» **O QUE FAZER**
Por favor, copie sem alterações os registros desde a linha com "Screen dimensions: 561x217" até a linha com "tap(498, 197)", incluindo as duas. Deixe as imagens de fora da resposta.

================

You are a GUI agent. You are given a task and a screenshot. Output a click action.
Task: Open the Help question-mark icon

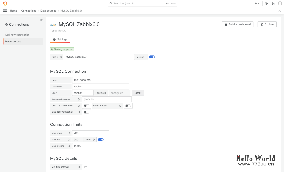(x=266, y=3)
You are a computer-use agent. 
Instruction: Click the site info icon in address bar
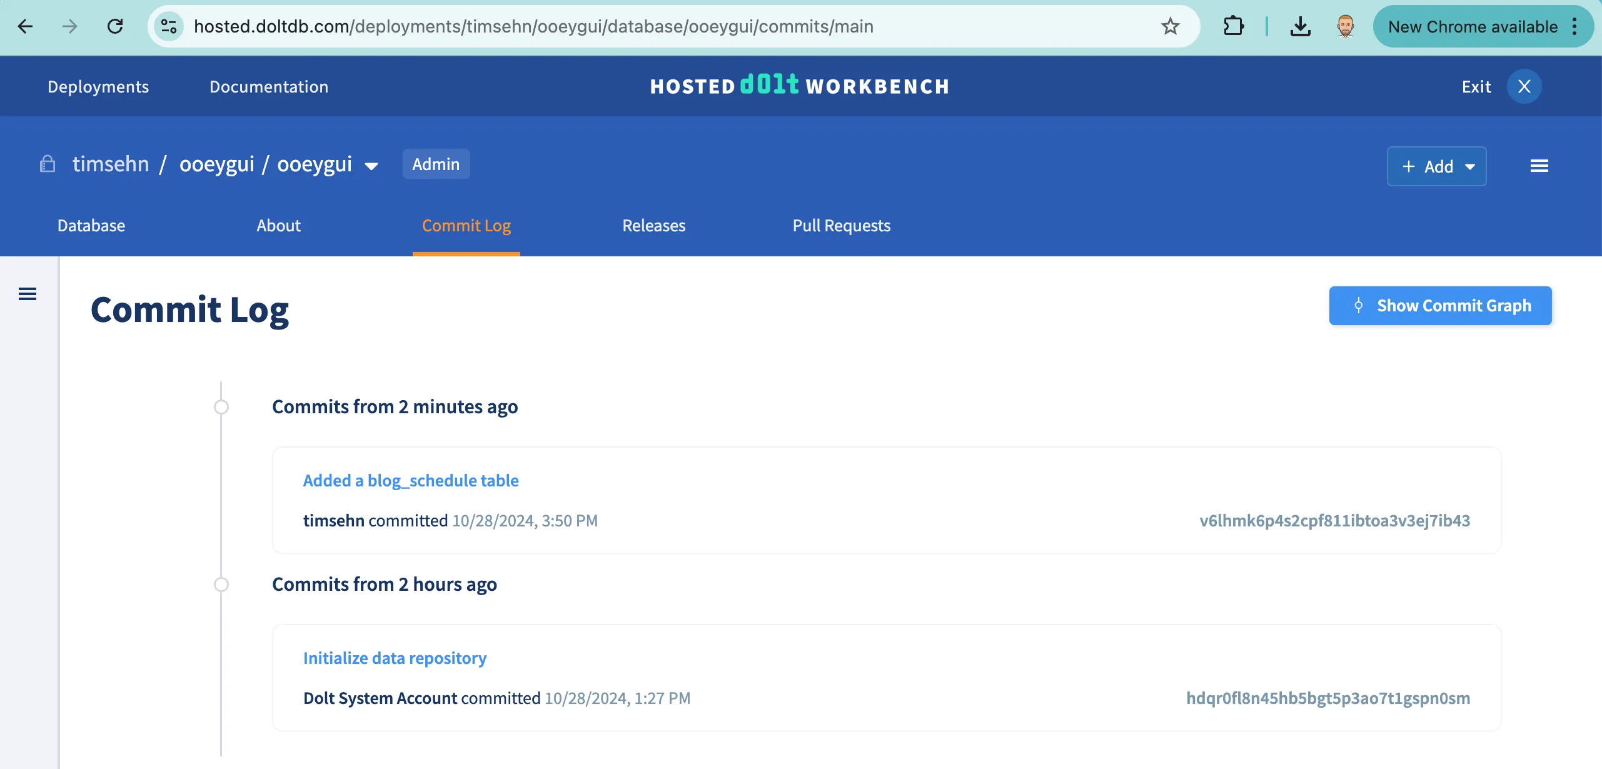tap(169, 26)
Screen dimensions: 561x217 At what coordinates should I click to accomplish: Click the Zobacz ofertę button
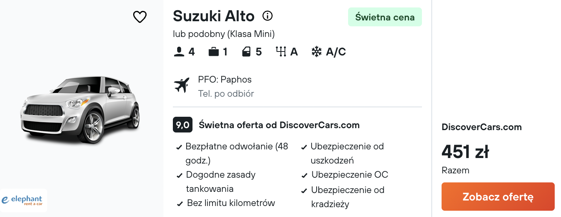tap(498, 197)
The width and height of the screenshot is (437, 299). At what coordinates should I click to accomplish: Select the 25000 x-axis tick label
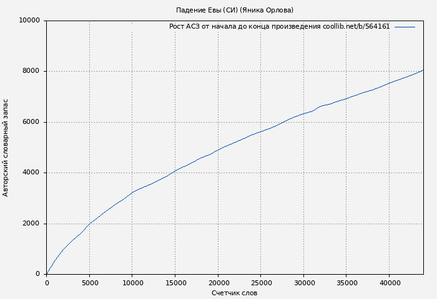260,283
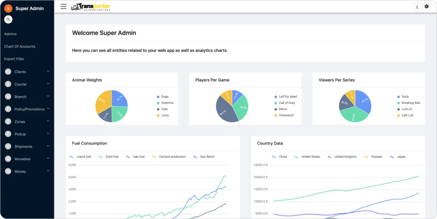The image size is (437, 219).
Task: Open Chart Of Accounts in sidebar
Action: coord(20,46)
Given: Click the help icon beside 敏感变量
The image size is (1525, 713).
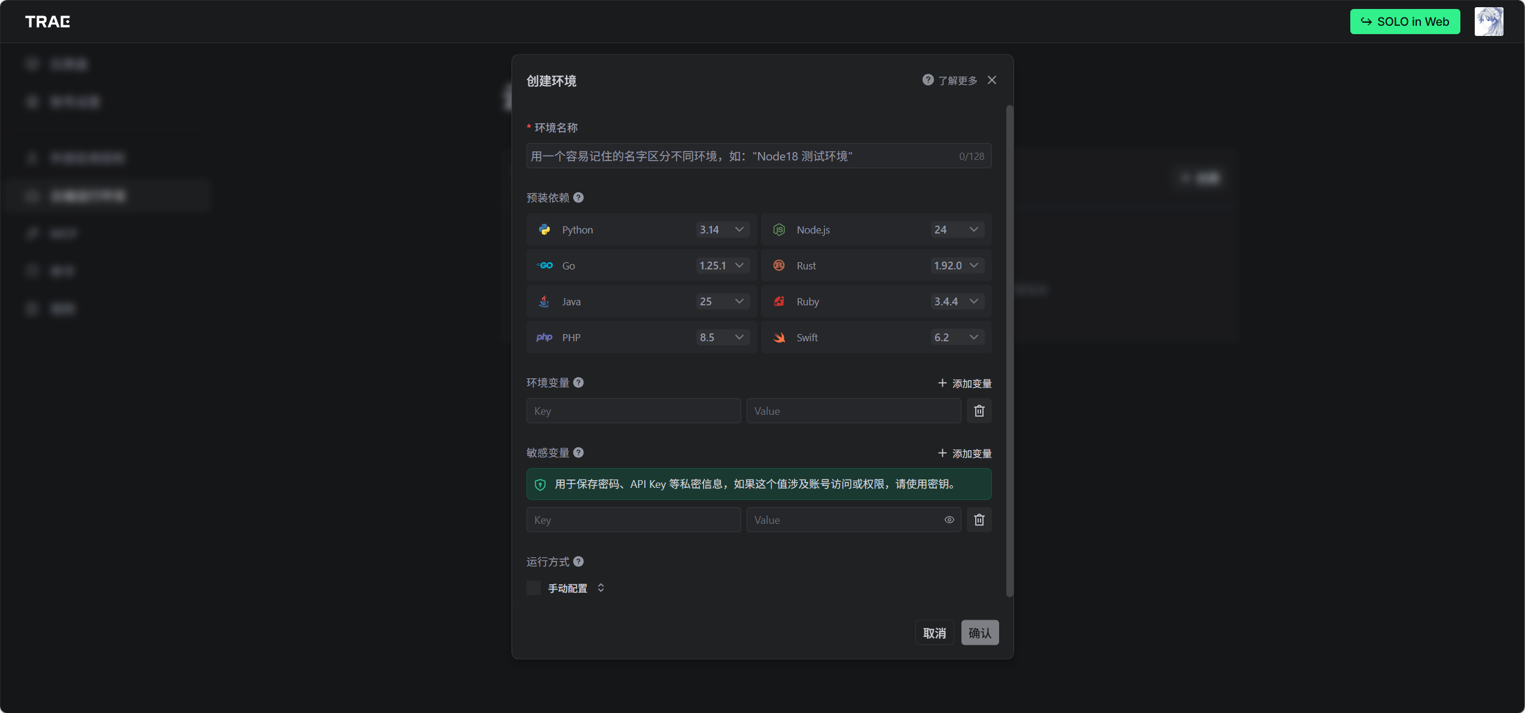Looking at the screenshot, I should click(578, 453).
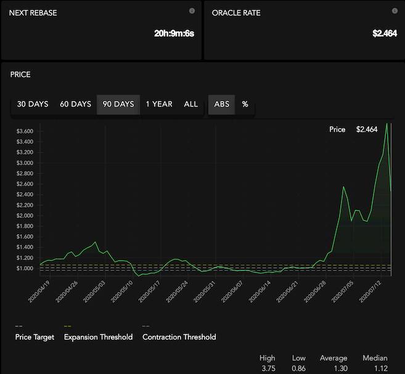Show the 1 YEAR price history
The image size is (405, 374).
(159, 104)
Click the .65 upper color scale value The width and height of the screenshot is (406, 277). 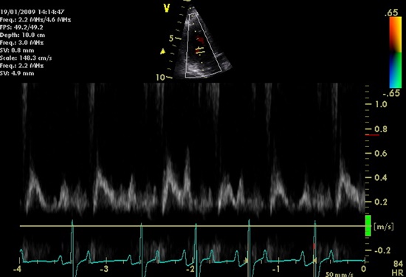[391, 13]
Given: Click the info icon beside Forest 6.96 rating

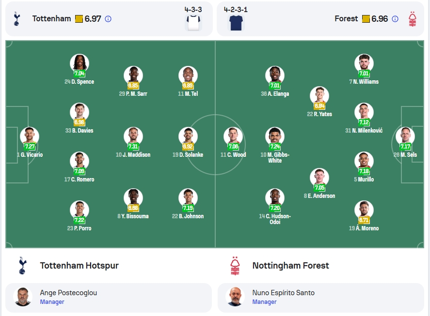Looking at the screenshot, I should (395, 19).
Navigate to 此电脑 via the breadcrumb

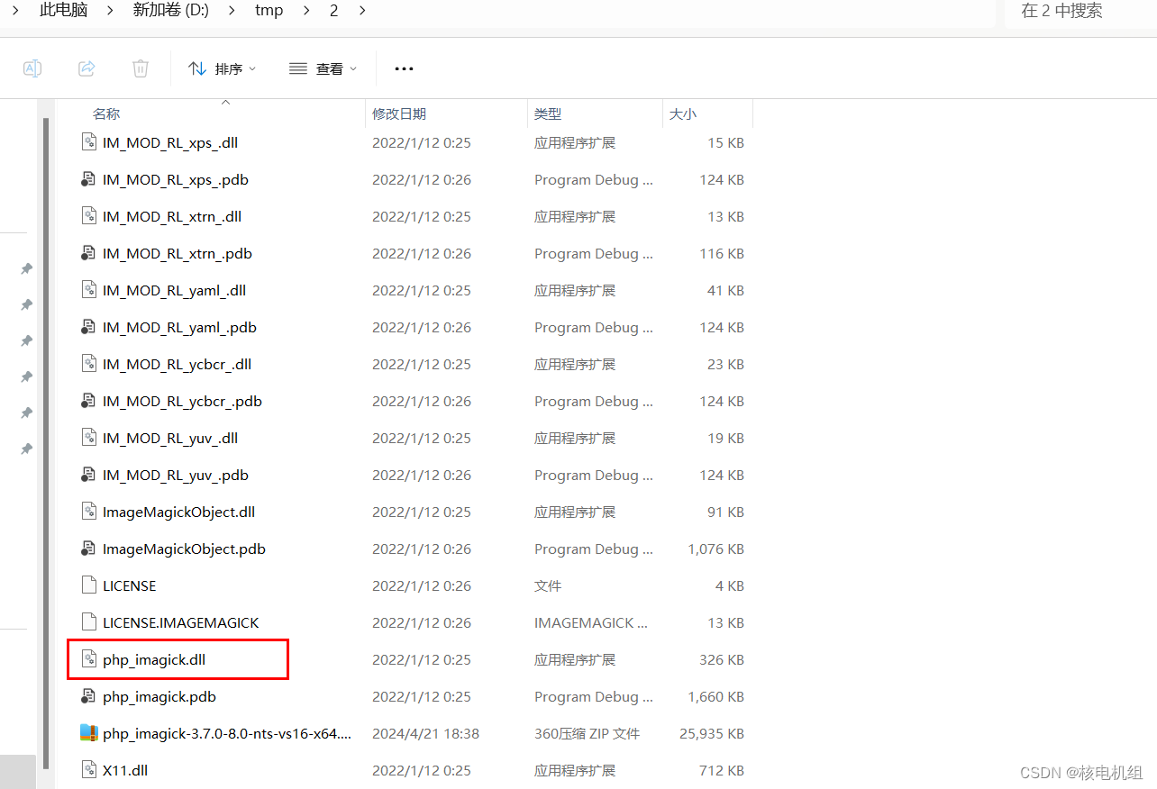tap(63, 11)
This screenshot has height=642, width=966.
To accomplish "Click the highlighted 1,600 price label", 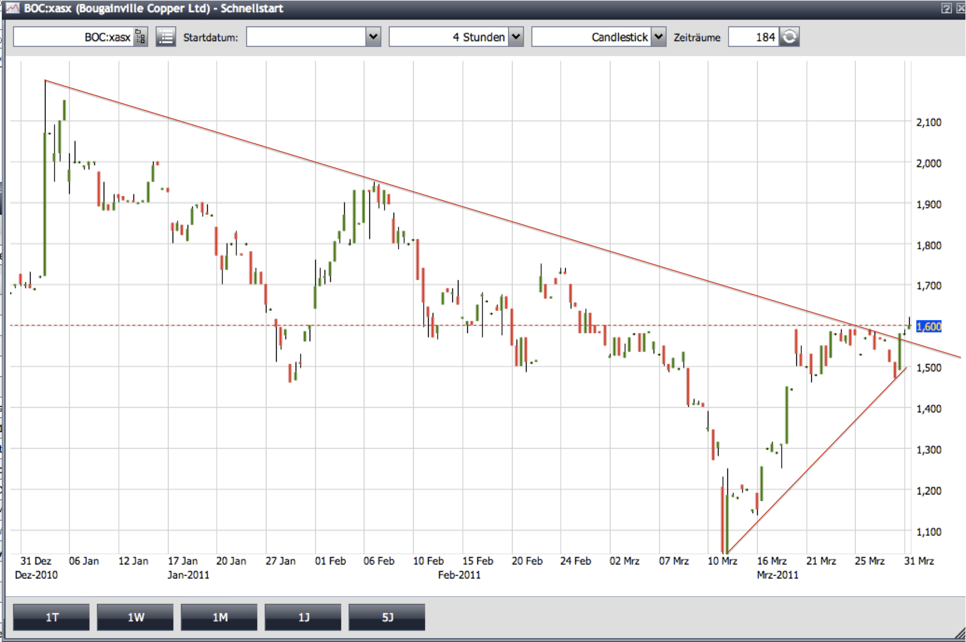I will [929, 326].
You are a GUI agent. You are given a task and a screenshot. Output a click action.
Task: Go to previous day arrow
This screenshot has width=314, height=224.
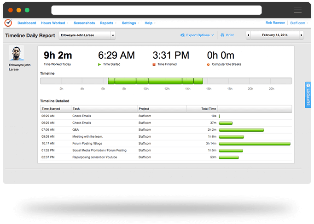tap(249, 35)
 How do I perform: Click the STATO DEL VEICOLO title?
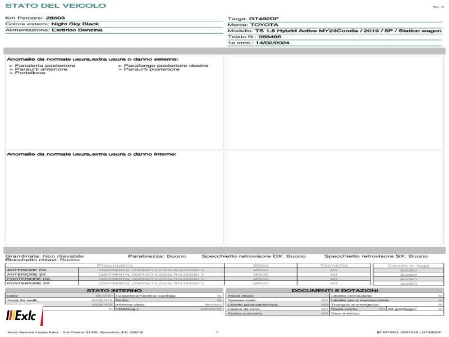point(56,6)
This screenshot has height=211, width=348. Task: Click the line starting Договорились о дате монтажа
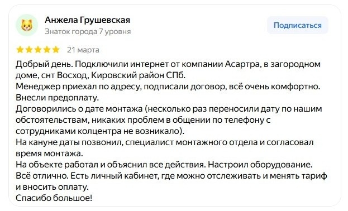(x=169, y=109)
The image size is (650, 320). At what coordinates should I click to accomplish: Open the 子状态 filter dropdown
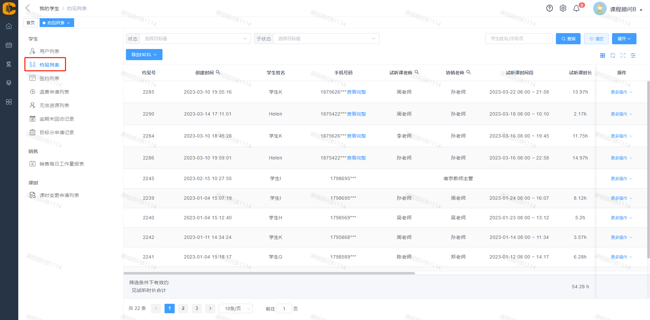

================

» **RESPOSTA COMPLETA**
Screen dimensions: 561x217 At what coordinates should I click to accomplish: Click the Zobacz ofertę button
tap(498, 197)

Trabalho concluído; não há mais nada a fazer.